TMIC-36. CROSSTALK OF GLIOMA STEM CELLS WITH VASCULAR ENDOTHELIAL CELLS PERSISTS THEIR PRONEURAL PHENOTYPE AND THERAPY RESISTANCE VIA ENDOCAN-CD11A INTERACTION

Abstract

GBM cells tend to invade into adjacent normal brain tissues and cannot be completely resected surgically. These remaining tumor cells are the "seeds" to escape post-surgical therapies, hence contributing to tumor recurrence. The exact mechanisms by which these seeds confer to therapy resistance remains elusive.
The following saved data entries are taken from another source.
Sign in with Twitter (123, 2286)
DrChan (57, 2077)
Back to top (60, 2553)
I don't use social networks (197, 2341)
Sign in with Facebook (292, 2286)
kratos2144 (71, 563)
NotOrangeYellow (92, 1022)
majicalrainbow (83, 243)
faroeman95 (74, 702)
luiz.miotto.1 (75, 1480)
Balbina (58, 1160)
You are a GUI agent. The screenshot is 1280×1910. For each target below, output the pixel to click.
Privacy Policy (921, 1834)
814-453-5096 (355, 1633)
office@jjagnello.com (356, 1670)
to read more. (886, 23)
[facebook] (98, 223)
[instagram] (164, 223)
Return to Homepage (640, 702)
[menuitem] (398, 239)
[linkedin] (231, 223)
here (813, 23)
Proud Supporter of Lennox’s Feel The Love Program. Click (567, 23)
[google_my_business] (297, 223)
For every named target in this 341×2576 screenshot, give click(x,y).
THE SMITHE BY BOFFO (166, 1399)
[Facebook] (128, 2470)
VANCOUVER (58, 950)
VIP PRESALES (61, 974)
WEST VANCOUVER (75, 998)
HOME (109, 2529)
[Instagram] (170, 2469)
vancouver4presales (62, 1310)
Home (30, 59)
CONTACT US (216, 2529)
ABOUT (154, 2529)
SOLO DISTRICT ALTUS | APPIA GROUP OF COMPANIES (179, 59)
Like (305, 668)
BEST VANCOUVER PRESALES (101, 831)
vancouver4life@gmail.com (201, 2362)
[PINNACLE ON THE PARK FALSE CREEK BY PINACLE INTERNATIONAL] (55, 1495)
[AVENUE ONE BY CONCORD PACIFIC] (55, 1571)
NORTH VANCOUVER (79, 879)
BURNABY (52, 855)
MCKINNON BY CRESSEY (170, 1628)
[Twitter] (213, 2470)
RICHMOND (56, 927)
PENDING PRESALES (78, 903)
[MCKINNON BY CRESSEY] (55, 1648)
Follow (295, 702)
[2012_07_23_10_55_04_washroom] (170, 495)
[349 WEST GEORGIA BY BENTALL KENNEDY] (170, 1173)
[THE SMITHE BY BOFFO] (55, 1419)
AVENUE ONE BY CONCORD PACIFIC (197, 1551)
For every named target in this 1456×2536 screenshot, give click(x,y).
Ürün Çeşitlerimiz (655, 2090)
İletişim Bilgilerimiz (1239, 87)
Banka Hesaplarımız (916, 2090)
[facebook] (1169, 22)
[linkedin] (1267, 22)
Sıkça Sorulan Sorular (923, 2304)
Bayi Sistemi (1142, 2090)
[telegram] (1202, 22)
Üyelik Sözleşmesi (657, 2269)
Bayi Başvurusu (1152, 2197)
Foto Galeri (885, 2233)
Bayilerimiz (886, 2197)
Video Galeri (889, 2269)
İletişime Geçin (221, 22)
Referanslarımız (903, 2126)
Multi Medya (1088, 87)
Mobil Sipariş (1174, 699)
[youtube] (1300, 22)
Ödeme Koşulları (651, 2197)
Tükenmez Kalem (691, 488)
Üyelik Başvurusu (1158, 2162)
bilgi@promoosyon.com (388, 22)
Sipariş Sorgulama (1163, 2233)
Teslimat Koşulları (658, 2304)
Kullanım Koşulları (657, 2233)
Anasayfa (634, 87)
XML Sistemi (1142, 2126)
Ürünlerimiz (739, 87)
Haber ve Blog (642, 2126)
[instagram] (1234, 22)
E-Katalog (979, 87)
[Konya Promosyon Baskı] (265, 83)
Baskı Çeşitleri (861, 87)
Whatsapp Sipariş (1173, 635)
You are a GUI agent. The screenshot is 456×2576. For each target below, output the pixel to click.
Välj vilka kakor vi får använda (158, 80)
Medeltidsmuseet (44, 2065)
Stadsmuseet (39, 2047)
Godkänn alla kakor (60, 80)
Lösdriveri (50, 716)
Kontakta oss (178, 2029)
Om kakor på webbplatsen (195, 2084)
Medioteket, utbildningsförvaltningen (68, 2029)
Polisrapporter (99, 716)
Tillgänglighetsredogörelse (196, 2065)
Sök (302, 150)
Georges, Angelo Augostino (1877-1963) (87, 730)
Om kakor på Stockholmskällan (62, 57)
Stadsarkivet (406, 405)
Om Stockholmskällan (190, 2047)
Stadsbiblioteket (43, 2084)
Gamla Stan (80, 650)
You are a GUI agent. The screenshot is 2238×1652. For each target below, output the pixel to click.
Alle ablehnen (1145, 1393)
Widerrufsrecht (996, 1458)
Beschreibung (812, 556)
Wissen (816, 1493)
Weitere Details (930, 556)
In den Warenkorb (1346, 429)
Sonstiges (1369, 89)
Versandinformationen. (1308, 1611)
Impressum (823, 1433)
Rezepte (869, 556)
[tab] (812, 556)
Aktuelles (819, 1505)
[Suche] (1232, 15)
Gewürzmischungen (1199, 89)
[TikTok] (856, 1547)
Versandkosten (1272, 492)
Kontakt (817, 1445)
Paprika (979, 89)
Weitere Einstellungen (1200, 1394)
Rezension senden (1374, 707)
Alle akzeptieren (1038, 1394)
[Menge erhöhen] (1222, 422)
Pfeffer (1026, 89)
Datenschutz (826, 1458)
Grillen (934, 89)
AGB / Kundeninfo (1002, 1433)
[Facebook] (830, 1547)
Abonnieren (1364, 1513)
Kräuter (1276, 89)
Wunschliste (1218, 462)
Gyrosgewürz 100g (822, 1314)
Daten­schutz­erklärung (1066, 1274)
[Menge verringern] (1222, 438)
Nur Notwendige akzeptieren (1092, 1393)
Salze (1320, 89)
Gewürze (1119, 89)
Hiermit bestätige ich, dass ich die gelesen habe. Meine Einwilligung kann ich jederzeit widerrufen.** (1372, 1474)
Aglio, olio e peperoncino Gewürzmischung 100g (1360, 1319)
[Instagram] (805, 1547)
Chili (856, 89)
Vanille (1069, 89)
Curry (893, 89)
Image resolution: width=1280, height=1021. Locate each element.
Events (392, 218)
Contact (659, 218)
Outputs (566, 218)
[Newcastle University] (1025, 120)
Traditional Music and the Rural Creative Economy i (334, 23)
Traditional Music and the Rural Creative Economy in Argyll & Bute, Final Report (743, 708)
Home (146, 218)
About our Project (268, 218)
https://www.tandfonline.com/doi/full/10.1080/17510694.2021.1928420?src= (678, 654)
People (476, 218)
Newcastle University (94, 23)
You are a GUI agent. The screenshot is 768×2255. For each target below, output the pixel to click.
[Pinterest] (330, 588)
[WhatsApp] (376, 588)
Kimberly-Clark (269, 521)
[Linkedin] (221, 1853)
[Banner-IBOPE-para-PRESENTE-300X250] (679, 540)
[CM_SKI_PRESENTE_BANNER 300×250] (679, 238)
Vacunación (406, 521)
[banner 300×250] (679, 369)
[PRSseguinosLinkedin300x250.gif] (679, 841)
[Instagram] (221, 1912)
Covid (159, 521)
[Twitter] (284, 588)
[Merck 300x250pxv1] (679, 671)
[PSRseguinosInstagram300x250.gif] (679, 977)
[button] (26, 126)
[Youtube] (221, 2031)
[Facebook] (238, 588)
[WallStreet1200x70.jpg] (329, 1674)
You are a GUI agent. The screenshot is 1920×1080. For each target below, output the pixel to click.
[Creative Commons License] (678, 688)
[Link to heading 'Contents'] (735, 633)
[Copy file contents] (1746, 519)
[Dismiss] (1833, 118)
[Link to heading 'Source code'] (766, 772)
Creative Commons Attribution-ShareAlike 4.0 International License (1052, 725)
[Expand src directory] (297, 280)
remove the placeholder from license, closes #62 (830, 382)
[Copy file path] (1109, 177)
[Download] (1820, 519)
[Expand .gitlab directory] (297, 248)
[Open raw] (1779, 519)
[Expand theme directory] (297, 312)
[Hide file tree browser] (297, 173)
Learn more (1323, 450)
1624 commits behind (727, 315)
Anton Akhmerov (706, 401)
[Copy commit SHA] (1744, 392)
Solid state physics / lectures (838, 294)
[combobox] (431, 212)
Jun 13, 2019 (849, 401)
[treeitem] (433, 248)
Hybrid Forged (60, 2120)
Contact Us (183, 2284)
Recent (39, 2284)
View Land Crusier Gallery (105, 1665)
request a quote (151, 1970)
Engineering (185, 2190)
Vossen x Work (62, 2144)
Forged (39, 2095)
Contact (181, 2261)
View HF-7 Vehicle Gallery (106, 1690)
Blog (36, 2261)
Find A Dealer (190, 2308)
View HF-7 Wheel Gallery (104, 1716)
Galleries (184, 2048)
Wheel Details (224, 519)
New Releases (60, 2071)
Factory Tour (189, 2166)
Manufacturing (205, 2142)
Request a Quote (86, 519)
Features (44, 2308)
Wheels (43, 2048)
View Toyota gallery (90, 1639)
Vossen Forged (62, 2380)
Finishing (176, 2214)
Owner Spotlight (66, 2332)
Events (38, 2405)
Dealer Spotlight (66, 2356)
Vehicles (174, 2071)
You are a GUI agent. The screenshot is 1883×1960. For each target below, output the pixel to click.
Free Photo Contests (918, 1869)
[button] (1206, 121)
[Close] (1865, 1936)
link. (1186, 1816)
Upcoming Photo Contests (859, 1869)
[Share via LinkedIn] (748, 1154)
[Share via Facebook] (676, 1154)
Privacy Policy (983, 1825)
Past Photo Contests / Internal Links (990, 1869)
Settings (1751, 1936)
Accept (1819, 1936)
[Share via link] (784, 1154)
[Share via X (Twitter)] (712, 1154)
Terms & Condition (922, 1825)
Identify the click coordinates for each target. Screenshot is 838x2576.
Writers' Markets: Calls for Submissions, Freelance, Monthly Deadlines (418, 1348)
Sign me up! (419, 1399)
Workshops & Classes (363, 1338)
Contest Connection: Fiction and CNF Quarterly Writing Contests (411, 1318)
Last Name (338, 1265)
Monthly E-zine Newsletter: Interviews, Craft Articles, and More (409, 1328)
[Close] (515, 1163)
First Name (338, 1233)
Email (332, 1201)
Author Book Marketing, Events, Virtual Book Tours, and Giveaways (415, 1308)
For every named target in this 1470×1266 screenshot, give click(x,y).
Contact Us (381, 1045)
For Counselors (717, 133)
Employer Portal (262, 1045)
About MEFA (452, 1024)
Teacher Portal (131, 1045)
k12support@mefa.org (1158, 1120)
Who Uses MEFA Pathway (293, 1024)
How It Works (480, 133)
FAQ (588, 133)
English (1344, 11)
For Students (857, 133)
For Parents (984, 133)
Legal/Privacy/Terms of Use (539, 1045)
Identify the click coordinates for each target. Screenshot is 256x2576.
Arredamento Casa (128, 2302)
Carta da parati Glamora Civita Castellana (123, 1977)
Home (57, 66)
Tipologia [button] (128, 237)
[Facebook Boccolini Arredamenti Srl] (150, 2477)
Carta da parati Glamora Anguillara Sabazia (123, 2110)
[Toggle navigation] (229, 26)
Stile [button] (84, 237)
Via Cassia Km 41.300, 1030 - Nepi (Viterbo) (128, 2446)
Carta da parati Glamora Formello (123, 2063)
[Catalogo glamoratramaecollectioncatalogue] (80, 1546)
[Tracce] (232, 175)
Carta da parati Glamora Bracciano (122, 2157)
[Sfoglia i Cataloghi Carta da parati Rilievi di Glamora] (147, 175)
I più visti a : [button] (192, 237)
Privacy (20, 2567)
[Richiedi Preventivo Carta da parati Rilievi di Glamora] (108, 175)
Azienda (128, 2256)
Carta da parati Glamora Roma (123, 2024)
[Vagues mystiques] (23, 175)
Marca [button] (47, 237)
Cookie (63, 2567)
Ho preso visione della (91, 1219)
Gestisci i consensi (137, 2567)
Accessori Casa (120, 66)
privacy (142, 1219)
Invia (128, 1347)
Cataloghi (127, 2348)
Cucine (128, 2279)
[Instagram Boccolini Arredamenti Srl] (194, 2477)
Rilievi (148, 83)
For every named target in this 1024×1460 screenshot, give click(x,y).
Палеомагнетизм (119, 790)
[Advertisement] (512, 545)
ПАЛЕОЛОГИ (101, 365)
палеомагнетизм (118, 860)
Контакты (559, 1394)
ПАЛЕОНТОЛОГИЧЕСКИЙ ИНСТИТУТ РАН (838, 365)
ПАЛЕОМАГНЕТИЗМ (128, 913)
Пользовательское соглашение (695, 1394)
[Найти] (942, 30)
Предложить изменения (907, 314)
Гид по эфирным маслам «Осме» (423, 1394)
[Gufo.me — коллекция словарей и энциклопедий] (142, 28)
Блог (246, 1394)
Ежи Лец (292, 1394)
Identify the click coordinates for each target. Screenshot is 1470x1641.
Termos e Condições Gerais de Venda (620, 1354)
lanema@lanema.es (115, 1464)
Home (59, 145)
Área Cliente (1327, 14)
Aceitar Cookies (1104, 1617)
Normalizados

Several studies have shown the functional contribution of tumor microenvironment to glioma stemness and highlighted the importance of vascular endothelial(VE) cells in tumor initiation and progression. Here, we aim to determine the role of crosstalk of VE cells with glioma stem cells (GSCs) to develop GBM recurrence. We first assessed the effect of VE conditioned media (VE-CM) on patient-derived GBM neurospheres in vitro and in vivo. Culturing GBM neurospheres with VE-CM or their coculturing with VE cells promoted growth and migration of GBM neurospheres. Mice coinjected with VE cells and GBM neurospheres resulted in an increase of tumor growth compared to the injection of GBM neurospheres alone. To understand the mechanism of action, we performed RNA sequencing with CD31+ VE cells and A2B5+ GSCs directly isolated from patients with therapy-refractory epilepsy or GBM to identify factors secreted by these cells. We identified that Endocan is upregulated in VE cells, whereas CD11a – a receptor for Endocan, is upregulated in GSCs. Preferential expression of CD11a in perivascular region of GBM tissues was observed by immunohistochemistry. Irradiating VE cells substantially increased ESM1, by which VE cells provide extrinsic signals for elevated malignancy of GSCs after radiation therapy. Functionally, adding VE-CM or recombinant ESM1 protected GBM neurospheres from undergoing irradiation induced apoptosis and mesenchymal transition. We are currently investigating exact mechanism by which Endocan secretion from VE cells promotes GSC malignancy after radiation. Taking these data together, targeting ESM1 in VE cells or CD11a in GBM cells may provide a novel and effective strategy for preventing GBM recurrence.